• En silence, Engie délocalise sa relation clientèle

    En silence, Engie délocalise sa relation clientèle

    © ERIC PIERMONT La directrice générale d'Engie, Isabelle Kocher, le 8 mars 2018.

    En dix ans, l'ex-GDF Suez a déjà supprimé 1 200 emplois dans ses centres d'appels en externalisant ses téléconseillers chez des prestataires. Mais aujourd'hui, les syndicats craignent une véritable vague de délocalisation vers l'Afrique qui menacerait 3 500 emplois en France !

    La toute dernière campagne de com institutionnelle d’Engie présentée ce jeudi fait de «l’harmonie» la nouvelle valeur centrale du groupe de services énergétiques et environnementaux : dans un clip aux accents lyriques, le géant du CAC 40 vante la mobilisation de ses 150 000 collaborateurs pour «un progrès plus harmonieux» au service de la planète et de ses habitants et dit vouloir «réconcilier performance économique et responsabilité sociale et environnementale», envolée de violons à l’appui. Mais à en croire l’intersyndicale qui défend les intérêts des chargés de relation clientèle d’Engie, cette zénitude publicitaire n’est pas vraiment au programme pour les quelque 1 500 opérateurs téléphoniques qui travaillent encore au sein du groupe et leurs 3 000 collègues employés dans les centres d’appels chez une dizaine de sous-traitants.

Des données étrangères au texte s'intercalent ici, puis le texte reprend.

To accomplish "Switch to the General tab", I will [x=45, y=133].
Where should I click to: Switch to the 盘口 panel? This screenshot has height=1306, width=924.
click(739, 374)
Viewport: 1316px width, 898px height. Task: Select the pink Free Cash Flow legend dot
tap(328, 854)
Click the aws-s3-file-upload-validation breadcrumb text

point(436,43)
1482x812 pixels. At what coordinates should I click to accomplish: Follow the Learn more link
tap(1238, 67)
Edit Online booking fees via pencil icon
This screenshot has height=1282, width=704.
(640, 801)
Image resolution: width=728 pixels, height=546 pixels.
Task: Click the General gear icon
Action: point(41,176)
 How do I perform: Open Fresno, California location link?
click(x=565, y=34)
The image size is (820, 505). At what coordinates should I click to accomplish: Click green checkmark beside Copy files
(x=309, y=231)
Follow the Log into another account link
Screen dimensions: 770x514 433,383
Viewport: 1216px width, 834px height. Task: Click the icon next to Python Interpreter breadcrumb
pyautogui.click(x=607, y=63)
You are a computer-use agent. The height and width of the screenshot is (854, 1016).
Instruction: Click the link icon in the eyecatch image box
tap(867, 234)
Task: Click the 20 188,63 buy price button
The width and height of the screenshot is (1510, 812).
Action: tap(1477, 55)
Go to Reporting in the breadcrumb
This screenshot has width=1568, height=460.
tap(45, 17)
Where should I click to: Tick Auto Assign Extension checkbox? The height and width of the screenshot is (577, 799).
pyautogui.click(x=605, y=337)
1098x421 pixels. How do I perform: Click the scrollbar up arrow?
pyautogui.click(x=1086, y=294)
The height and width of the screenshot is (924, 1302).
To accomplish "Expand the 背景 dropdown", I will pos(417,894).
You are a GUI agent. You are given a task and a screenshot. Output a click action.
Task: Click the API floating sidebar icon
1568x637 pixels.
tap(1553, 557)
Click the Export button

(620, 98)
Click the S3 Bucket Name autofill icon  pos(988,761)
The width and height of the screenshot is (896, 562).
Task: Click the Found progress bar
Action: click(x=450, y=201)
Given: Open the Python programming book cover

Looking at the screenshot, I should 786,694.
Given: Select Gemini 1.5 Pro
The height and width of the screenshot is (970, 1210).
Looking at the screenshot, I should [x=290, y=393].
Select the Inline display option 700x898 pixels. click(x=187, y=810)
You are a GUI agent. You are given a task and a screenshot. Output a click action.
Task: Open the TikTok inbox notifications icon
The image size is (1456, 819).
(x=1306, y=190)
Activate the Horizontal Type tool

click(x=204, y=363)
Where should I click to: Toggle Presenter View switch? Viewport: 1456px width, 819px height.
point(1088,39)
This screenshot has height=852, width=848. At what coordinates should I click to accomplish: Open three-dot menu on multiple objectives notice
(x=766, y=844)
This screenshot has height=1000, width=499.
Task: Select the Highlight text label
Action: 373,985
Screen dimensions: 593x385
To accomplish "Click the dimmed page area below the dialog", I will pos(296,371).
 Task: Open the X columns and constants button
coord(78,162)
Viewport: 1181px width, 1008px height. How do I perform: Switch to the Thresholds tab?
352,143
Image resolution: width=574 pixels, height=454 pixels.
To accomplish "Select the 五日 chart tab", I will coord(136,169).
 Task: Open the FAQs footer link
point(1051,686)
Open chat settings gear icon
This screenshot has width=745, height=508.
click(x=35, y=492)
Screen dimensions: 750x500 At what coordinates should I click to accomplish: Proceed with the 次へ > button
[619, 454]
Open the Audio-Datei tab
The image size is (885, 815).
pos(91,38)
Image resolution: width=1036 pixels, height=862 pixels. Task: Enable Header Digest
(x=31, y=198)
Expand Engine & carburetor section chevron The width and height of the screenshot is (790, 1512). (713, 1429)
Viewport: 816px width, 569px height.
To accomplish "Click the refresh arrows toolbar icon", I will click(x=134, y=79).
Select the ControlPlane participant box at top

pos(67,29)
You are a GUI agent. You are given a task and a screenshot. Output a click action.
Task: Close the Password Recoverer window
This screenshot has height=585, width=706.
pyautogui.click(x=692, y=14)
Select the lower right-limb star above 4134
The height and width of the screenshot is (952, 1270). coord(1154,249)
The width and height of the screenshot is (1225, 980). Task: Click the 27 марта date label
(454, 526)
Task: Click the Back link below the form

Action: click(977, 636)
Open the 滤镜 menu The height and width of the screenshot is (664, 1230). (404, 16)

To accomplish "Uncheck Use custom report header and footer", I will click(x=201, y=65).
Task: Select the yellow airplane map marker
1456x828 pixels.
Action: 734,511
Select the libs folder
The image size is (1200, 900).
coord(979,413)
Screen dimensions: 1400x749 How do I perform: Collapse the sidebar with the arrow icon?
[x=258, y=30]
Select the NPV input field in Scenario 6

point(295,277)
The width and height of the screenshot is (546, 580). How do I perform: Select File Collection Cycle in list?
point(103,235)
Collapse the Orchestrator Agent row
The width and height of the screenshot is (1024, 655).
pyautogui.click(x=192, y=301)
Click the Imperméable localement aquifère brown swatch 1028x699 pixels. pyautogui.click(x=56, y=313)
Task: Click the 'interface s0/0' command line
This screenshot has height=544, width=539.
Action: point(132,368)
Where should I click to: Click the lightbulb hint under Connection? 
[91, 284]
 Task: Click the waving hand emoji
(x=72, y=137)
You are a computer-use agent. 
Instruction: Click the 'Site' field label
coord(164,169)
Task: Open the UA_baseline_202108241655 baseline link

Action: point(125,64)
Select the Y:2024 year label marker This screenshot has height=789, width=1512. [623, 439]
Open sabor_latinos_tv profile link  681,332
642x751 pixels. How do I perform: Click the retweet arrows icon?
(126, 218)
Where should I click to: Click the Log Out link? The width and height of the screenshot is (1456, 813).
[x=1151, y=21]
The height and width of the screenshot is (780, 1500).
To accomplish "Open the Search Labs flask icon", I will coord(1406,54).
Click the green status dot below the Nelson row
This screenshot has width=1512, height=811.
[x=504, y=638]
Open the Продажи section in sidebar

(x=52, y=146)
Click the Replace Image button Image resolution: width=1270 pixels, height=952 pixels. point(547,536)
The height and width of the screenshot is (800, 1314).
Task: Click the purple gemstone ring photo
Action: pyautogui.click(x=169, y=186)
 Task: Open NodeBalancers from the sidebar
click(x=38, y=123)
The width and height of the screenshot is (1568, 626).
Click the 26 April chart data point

    «Nous vivons un plan social qui ne dit pas son nom depuis des années : en dix ans, 19 des 32 centres de relation clients en France ont été fermés et près de 1 200 emplois supprimés chez Engie et ses prestataires. Mais aujourd’hui, tout s’accélère et ce sont 3 500 emplois en France qui risquent d’être délocalisés vers le Maroc, le Cameroun, le Sénégal», alerte Patricia Chastan, déléguée CFE-CGC. Des pays où les téléconseillers qui vendent des offres de gaz et d’électricité aux clients français sont payés moins de 500 euros par mois, trois fois moins qu’en France. Pour cette dernière, l’attitude de la direction est «d’autant plus socialement inexcusable qu’il s’agit de réaliser des économies de bout de chandelle» : à ce jour les délocalisations n’auraient généré que 7 millions d’euros d’économies annuelles, et même 5,8 millions seulement si l’on retranche le coût des mesures d’accompagnement en France. Une somme ridicule quand on la compare au programme de 15 milliards d’euros de cession d’actifs en cours au sein d’Engie, ou au 1,3 milliard d’euros d’économies annuelles annoncées par la directrice générale d’Engie, Isabelle Kocher, dans le cadre de son nouveau plan de performance «Lean 2018». Mais apparemment, chaque million d’euros économisé est bon à prendre. Contactée par Libération, la direction du groupe assume la réduction de voilure en cours: «Certes, nous avons moins de chargés de clientèle car les clients appellent de moins en moins, ils réclament et utilisent des solutions web ou mobiles». Engie assure aussi avoir créé «des milliers d'emploi» dans d'autres secteurs par son activité et sa croissance, et explique que «préparer le monde de demain, c'est la meilleure garantie de l'emploi»...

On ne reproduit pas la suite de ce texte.